As for the structure approach, which interests me - How can you find/note down that information, which you reference in your second paragraph?

I agree it is valuable. In times past, just identifying wrong answers (with Multiple Choice Questions / distractors) could give you great insight into misconceptions in a class (e.g. and that could fill the "Things definitely wrong to mention").

But how do you without a human expert work out "what should the answer have?", in a way that doesn't knock out answers that are left-field but genuine/synthezizing?

My experience of marking exam papers in STEM (only a few courses mind, maybe 300 papers) is that markers are wildly different. Some generally give every pupil +5% higher grades than a more critical neighbour; some are "absolutist" to the course content (either as they learned it, or it is currently taught to the student), and more than would ever admit will freely move scores up 10-20% if the students answer simply novelly interests them, so long as it's not outright provably already wrong.

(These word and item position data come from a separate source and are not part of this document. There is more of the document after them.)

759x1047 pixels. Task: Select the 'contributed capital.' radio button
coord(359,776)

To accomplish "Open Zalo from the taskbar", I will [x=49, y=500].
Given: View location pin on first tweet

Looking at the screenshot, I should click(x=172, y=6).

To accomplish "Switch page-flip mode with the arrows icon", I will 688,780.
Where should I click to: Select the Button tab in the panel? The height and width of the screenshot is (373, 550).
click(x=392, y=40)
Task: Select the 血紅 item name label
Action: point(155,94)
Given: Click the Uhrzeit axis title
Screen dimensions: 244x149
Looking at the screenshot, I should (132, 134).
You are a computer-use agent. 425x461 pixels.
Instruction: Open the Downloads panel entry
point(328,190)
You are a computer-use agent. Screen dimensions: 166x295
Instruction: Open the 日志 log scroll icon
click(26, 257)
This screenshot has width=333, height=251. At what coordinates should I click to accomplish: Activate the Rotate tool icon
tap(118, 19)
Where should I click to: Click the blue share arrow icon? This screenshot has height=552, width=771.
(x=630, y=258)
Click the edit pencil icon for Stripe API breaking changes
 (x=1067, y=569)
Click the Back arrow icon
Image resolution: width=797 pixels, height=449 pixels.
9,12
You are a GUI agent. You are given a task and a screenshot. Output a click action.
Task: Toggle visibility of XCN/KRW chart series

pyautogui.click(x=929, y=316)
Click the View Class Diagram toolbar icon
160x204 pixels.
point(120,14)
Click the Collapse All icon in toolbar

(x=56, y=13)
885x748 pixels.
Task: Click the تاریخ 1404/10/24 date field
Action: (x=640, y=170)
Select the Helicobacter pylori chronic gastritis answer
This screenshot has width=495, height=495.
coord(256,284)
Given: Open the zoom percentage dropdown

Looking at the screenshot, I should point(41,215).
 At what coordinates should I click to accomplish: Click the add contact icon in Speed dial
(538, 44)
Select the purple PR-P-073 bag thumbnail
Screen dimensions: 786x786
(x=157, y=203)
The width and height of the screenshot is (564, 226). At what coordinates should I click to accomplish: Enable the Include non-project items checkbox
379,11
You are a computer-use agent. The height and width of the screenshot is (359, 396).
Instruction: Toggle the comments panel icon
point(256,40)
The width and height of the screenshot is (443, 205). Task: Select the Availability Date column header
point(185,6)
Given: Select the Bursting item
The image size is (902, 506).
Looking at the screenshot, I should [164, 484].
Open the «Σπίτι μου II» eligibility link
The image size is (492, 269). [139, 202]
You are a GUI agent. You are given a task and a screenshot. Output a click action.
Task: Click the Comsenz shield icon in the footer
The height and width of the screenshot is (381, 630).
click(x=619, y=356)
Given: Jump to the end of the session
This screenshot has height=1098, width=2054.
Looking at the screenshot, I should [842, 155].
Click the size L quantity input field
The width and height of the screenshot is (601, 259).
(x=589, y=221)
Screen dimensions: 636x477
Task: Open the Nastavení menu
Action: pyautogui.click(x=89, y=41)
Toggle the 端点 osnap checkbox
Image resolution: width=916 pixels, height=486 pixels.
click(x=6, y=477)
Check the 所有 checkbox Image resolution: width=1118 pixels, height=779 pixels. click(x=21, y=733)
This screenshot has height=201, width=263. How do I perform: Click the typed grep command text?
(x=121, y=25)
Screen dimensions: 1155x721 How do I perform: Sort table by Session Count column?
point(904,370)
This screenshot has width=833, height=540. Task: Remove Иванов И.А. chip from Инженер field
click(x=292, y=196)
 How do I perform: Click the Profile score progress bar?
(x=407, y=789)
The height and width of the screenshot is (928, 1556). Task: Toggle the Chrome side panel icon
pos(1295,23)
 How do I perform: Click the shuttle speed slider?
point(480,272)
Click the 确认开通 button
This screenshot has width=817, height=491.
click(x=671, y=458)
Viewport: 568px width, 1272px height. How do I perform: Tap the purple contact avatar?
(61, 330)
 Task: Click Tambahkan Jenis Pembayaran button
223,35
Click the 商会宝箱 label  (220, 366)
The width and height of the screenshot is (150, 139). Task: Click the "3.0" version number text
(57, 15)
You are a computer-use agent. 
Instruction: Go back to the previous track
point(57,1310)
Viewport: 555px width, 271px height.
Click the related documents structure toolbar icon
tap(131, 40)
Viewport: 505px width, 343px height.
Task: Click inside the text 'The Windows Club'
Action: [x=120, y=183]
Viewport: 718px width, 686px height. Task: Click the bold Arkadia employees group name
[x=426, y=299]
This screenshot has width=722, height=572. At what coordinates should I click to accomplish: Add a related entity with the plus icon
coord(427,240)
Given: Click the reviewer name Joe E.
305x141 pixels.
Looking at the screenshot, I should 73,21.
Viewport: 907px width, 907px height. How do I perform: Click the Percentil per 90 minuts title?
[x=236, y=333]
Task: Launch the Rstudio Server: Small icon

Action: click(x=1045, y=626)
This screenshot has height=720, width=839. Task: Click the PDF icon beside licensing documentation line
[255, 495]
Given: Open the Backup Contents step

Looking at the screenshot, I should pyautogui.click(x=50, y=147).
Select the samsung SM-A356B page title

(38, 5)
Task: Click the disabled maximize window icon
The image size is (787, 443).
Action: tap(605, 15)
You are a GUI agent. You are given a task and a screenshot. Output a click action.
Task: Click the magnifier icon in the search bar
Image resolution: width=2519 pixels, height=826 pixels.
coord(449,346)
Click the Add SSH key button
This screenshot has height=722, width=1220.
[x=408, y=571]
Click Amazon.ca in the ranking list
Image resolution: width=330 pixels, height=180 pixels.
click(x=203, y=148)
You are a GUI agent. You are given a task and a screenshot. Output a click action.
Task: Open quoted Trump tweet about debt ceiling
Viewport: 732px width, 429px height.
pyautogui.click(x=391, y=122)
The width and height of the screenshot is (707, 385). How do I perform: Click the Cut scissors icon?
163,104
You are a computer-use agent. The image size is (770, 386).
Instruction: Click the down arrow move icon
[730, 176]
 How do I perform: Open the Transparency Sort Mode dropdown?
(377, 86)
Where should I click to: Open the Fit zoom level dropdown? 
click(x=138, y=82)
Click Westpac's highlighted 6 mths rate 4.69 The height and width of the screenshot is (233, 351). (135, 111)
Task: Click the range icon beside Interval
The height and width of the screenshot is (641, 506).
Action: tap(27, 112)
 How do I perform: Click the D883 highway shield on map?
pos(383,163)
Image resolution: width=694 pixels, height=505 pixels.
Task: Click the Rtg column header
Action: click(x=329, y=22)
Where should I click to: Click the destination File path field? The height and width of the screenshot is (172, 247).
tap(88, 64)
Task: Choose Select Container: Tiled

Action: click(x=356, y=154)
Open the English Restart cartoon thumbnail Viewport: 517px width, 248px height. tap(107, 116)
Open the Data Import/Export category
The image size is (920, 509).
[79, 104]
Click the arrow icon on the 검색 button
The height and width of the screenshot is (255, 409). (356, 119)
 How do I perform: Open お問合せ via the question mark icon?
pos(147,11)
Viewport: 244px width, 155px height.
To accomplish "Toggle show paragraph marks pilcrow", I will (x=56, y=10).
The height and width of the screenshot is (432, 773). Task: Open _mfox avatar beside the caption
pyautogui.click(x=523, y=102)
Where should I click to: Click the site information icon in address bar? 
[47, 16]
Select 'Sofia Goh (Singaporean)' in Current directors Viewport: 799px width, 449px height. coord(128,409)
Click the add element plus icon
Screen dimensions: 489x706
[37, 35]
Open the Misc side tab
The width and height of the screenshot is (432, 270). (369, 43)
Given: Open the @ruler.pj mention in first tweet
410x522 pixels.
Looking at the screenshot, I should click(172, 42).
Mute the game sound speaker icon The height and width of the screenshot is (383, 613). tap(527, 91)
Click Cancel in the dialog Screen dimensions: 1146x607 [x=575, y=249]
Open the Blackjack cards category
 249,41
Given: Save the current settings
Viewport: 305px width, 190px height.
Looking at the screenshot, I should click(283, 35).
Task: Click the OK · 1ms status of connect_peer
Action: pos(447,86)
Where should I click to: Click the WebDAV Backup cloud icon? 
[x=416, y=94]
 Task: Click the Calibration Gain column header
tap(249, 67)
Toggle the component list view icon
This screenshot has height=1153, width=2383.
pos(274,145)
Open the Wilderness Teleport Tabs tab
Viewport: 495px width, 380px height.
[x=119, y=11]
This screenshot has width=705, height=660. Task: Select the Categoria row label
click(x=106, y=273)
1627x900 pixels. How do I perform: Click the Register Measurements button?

The available tools to remark and to get 1:1 marking feedback (as offered in Germany after exam season) allow rectifying and smoothing these differences, but in some ways, they are genuine. I just don't know how you can codify it. Even with human markers, there is so much disagreement. I doubt that making 3 different models mark with the same criteria and averaging results/synthesizing a "majority judgement" summarization would work either. It's too hard to make the models care or identify novelty relative to the other answers you've seen that day for the question, if that makes sense.